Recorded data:
◆ ◆ ◆ ◆ ◆

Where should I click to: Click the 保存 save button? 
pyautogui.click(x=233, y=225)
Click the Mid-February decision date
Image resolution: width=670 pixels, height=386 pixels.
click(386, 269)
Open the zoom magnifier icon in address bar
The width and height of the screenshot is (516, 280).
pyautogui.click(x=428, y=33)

◆ ◆ ◆ ◆ ◆

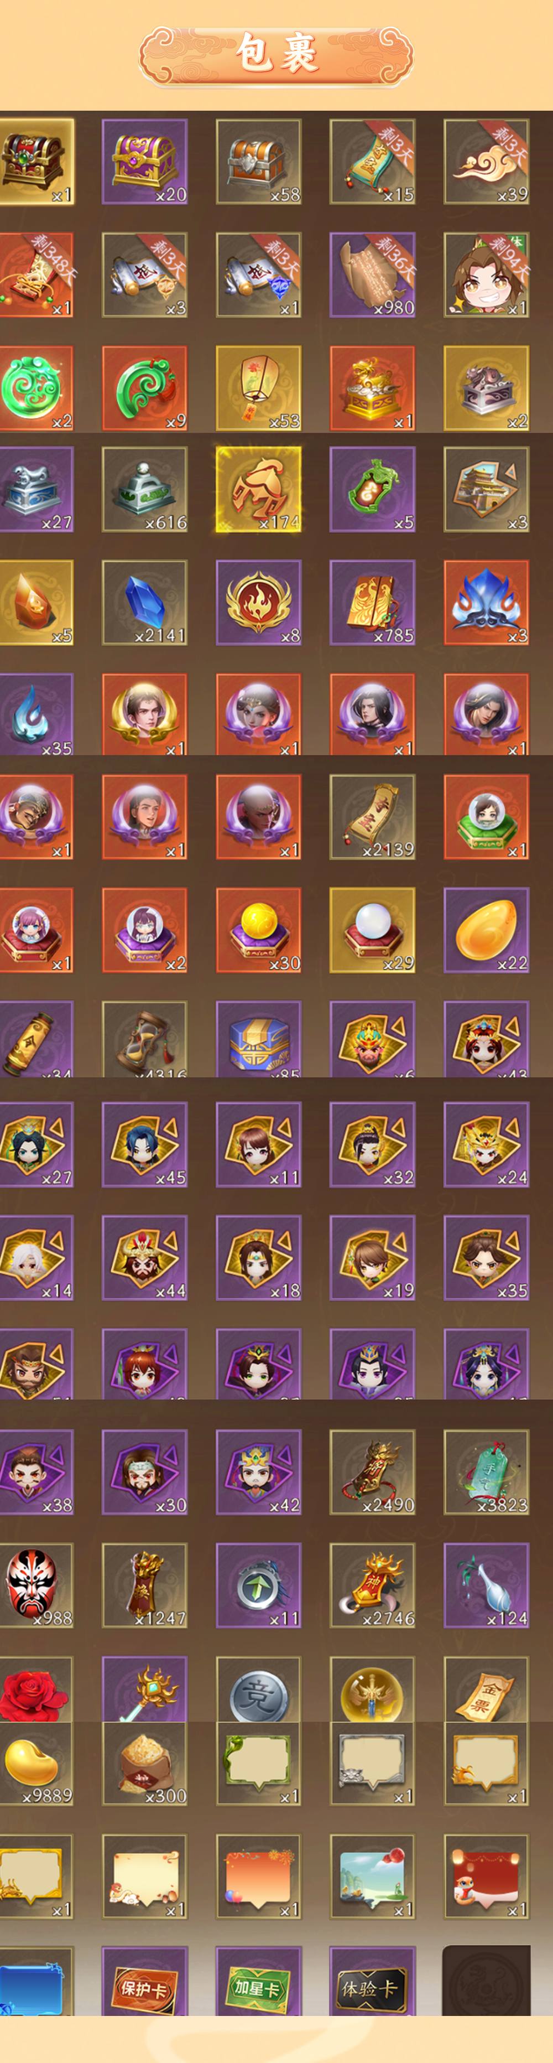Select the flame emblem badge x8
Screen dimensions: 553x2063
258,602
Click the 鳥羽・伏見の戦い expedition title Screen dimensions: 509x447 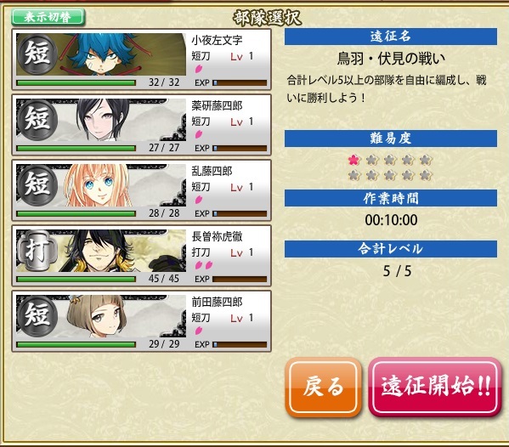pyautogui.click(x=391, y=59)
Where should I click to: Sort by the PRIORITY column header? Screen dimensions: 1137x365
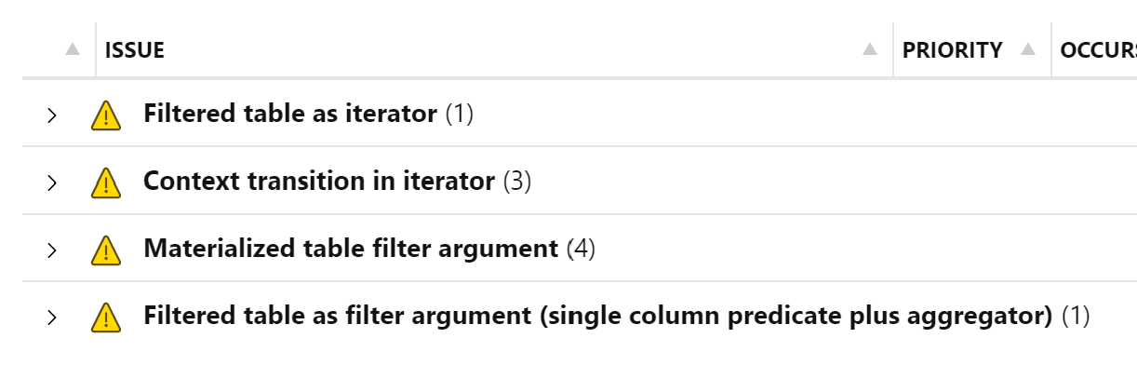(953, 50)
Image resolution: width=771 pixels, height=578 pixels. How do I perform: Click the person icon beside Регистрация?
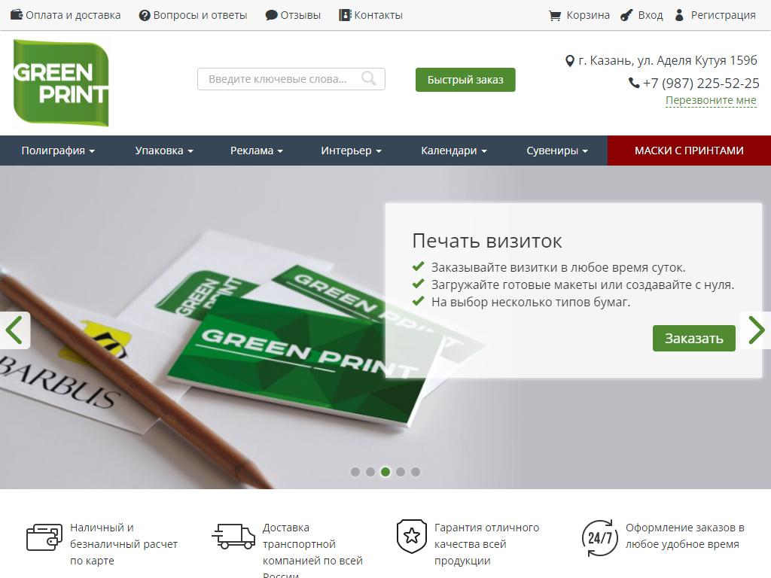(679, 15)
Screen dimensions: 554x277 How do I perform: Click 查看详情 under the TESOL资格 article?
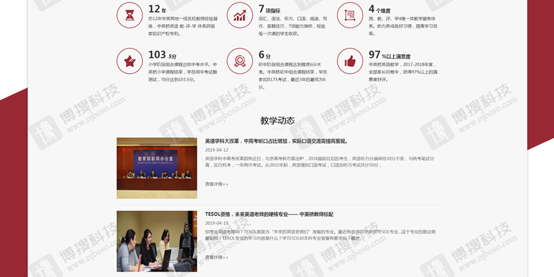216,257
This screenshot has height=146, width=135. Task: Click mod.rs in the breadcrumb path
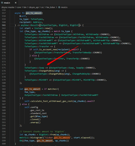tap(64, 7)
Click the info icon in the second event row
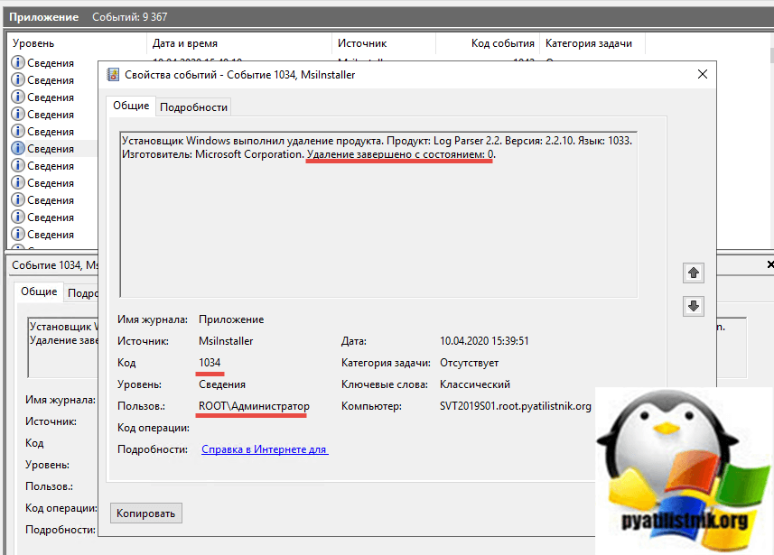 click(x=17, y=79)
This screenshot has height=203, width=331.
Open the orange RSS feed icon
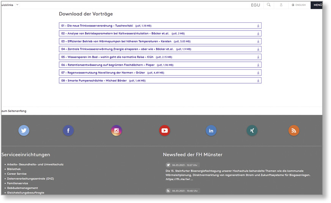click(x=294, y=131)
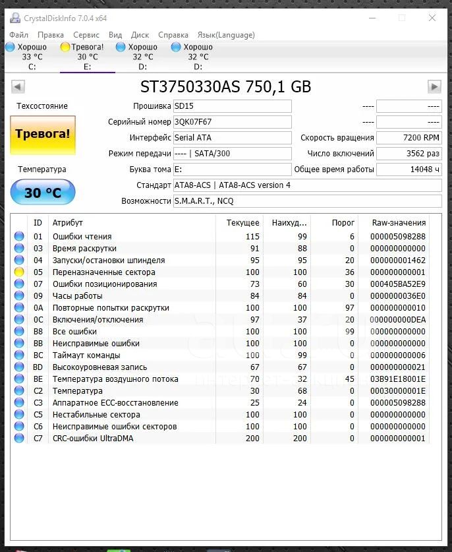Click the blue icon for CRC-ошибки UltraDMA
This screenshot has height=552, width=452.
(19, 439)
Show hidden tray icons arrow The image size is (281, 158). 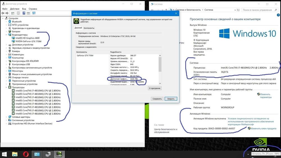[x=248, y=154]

◆ ◆ ◆ ◆ ◆

**TASK DETAILS:**
Find each line in the records that contains the word "This" and copy those lines out.

**SOLUTION:**
This screenshot has height=146, width=135. Task: Click mod.rs in the breadcrumb path
This screenshot has height=203, width=331.
This screenshot has height=552, width=452.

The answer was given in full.